◆ **PROBLEM REQUIREMENTS**:
The expected output is exactly the lines below, starting at the line with "Task: Click the" and ending at the line with "The image size is (804, 368).", both included; no other line belongs in it.
SUPPLIED MATERIAL: Begin
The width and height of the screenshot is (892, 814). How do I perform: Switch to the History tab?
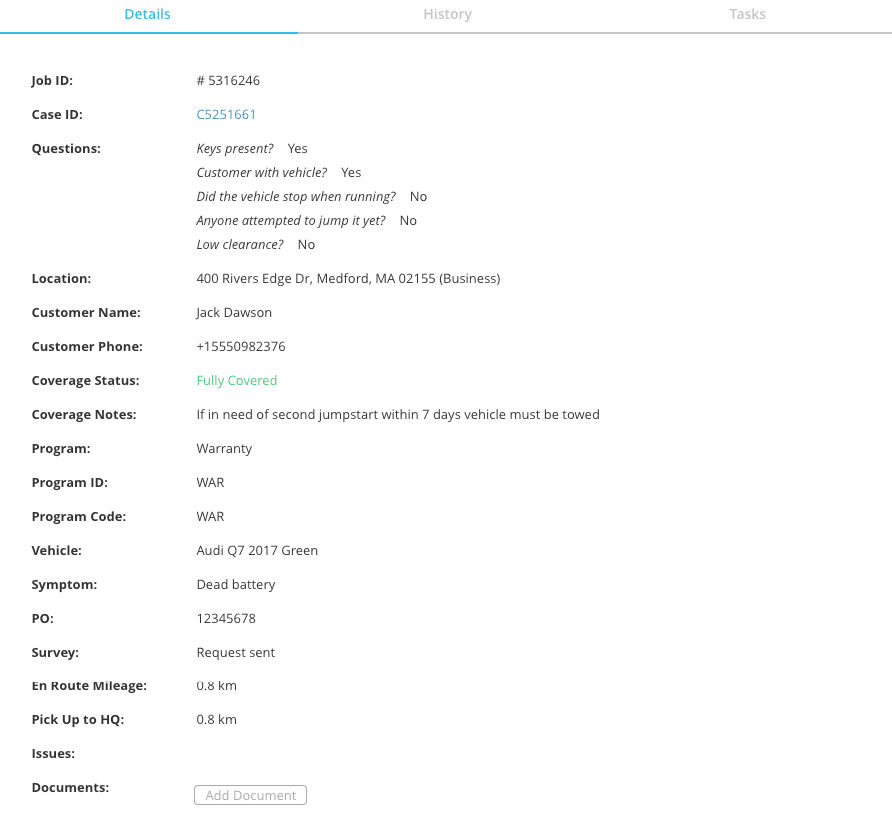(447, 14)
SUPPLIED MATERIAL: End
SUPPLIED MATERIAL: Begin
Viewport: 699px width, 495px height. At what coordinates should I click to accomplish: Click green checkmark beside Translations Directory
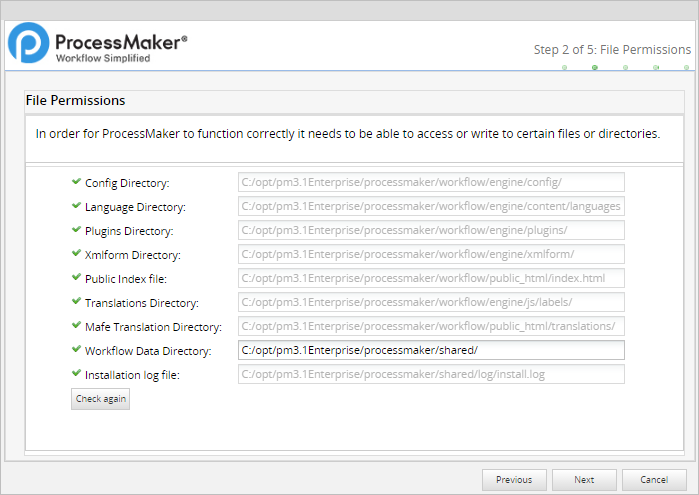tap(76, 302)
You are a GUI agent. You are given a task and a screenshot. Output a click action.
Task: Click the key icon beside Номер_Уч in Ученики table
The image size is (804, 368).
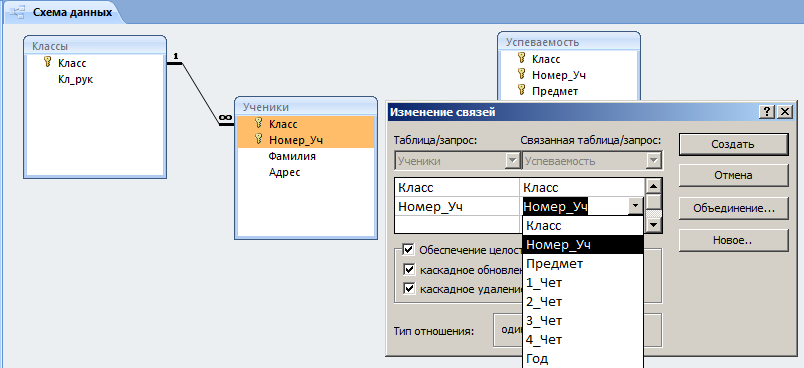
SUPPLIED MATERIAL: End
◆ **SOLUTION**:
Task: Click the key icon beside Номер_Уч in Ученики table
The image size is (804, 368).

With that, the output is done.